Uric Acid Stimulates Monocyte Chemoattractant Protein-1 Production in Vascular Smooth Muscle Cells Via Mitogen-Activated Protein Kinase and Cyclooxygenase-2

John Kanellis; Susumu Watanabe; Jin H. Li; Duk Hee Kang; Ping Li; Takahiko Nakagawa; Ann Wamsley; David Sheikh-Hamad; Hui Y. Lan; Lili Feng; and Richard J. Johnson*

From Nephrology, Baylor College of Medicine (J.K., S.W., J.H.L., D.H.K., P.L., T.N., A.W., D.S., H.Y.L., L.F., R.J.J.), Houston, Tex; Department of Medicine, University of Melbourne, and Department of Nephrology, Austin and Repatriation Medical Centre (J.K.), Heidelberg, Victoria, Australia; and Division of Nephrology, Ewha Women's University (D.H.K.), Seoul, Korea.

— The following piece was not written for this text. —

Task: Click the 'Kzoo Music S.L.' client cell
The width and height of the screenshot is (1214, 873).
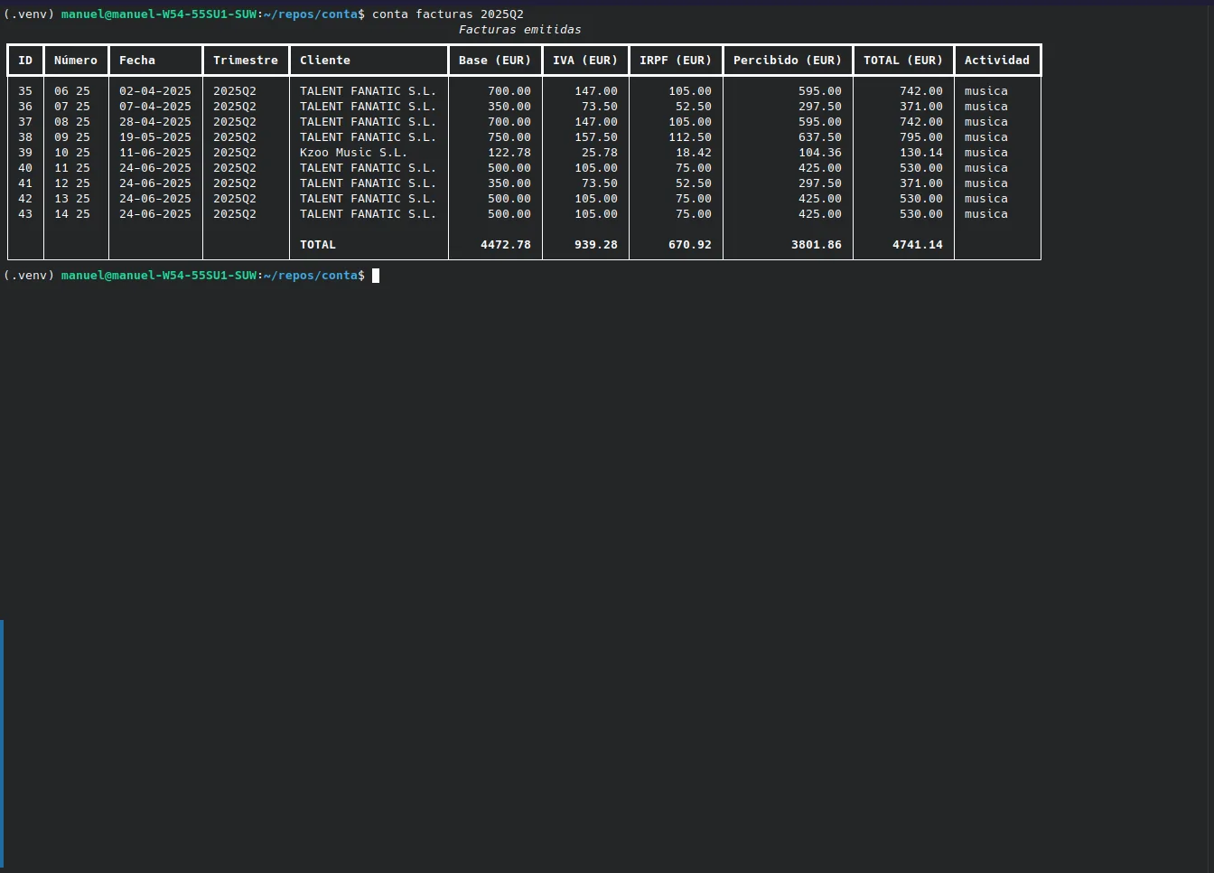Action: point(353,153)
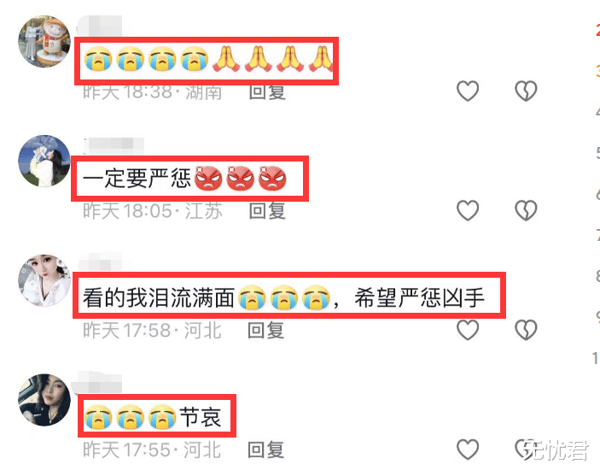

* To whom correspondence should be addressed. E-mail: rjohnson{at}bcm.tmc.edu.

Abstract--Previous studies have reported that uric acid stimulates vascular smooth muscle cell (VSMC) proliferation in vitro. We hypothesized that uric acid may also have direct proinflammatory effects on VSMCs. Crystal- and endotoxin-free uric acid was found to increase VSMC monocyte chemoattractant protein-1 (MCP-1) expression in a time- and dose-dependent manner, peaking at 24 hours. Increased mRNA and protein expression occurred as early as 3 hours after uric acid incubation and was partially dependent on posttranscriptional modification of MCP-1 mRNA. In addition, uric acid activated the transcription factors nuclear factor-{kappa}B and activator protein-1, as well as the MAPK signaling molecules ERK p44/42 and p38, and increased cyclooxygenase-2 (COX-2) mRNA expression. Inhibition of p38 (with SB 203580), ERK 44/42 (with UO126 or PD 98059), or COX-2 (with NS398) each significantly suppressed uric acid-induced MCP-1 expression at 24 hours, implicating these pathways in the response to uric acid. The ability of both N-acetyl-cysteine and diphenyleneionium (antioxidants) to inhibit uric acid-induced MCP-1 production suggested involvement of intracellular redox pathways. Uric acid regulates critical proinflammatory pathways in VSMCs, suggesting it may have a role in the vascular changes associated with hypertension and vascular disease.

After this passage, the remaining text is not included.